### DIRECTIONS FOR THIS TASK
Reproduce the lines from the line with "Select the text annotation tool" to the line with "I will point(666,323).", renaming "icon" to "button" everywhere it occurs and leaving all else unchanged.

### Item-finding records
════════════════
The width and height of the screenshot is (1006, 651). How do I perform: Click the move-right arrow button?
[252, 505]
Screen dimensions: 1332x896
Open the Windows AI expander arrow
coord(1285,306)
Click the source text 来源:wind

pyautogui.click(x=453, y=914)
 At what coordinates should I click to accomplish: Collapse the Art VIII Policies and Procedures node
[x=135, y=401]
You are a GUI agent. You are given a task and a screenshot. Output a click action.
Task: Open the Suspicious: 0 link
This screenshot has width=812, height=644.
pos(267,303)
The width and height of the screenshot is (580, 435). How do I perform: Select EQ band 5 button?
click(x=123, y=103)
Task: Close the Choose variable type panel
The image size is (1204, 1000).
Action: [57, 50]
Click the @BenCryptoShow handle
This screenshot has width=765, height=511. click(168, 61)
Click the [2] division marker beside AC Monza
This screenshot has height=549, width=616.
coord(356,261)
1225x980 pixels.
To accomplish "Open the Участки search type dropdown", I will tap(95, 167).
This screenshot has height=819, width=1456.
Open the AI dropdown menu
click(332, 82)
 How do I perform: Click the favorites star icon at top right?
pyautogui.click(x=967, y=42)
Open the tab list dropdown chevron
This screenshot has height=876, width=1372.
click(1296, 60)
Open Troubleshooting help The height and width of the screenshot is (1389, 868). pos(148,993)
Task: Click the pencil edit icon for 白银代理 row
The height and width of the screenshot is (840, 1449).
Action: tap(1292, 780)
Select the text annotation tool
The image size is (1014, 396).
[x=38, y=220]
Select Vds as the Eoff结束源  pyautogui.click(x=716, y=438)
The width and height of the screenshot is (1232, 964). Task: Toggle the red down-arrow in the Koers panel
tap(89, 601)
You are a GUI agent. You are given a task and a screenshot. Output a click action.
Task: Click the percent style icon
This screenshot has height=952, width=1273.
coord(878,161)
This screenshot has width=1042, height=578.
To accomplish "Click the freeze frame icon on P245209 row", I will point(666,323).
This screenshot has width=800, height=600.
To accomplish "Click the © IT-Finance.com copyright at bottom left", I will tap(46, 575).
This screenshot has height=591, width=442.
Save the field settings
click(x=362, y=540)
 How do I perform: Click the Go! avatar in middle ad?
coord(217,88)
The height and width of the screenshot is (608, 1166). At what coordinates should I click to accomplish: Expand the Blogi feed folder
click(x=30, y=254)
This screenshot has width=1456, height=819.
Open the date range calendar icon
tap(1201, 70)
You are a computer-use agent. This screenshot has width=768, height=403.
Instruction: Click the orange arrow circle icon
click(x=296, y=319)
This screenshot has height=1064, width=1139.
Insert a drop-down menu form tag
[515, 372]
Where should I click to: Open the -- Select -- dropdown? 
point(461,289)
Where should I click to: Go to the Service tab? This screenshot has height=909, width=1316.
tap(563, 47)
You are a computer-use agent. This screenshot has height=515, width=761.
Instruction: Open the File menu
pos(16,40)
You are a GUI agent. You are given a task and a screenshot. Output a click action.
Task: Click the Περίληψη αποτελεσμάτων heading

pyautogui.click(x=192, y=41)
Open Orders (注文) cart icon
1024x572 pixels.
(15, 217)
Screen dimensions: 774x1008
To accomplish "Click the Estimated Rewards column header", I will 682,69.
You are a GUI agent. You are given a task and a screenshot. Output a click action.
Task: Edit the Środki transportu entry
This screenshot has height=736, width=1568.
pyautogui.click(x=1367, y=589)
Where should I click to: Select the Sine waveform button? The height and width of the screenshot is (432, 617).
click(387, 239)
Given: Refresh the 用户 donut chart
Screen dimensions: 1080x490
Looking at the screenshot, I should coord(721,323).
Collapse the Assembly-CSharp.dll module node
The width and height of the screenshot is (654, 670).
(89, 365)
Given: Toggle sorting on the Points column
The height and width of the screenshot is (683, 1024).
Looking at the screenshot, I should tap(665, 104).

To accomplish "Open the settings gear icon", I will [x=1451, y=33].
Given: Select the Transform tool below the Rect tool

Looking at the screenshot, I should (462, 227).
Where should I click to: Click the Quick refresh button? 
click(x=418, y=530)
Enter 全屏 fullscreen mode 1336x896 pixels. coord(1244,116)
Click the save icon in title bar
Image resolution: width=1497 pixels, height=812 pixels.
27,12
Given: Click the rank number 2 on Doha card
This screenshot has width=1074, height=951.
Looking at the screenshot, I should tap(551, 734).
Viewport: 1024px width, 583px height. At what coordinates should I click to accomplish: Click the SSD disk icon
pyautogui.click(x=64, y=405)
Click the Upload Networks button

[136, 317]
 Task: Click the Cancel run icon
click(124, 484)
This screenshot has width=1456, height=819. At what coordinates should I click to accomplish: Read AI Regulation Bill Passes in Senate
════════════════
### ANSWER TO THE TASK
Select the text annotation tool
The image size is (1014, 396).
[x=38, y=220]
Select Vds as the Eoff结束源  pyautogui.click(x=716, y=438)
The width and height of the screenshot is (1232, 964). Task: Toggle the red down-arrow in the Koers panel
tap(89, 601)
You are a GUI agent. You are given a task and a screenshot. Output a click action.
Task: Click the percent style button
This screenshot has height=952, width=1273.
coord(878,161)
This screenshot has width=1042, height=578.
To accomplish "Click the freeze frame button on P245209 row", I will point(666,323).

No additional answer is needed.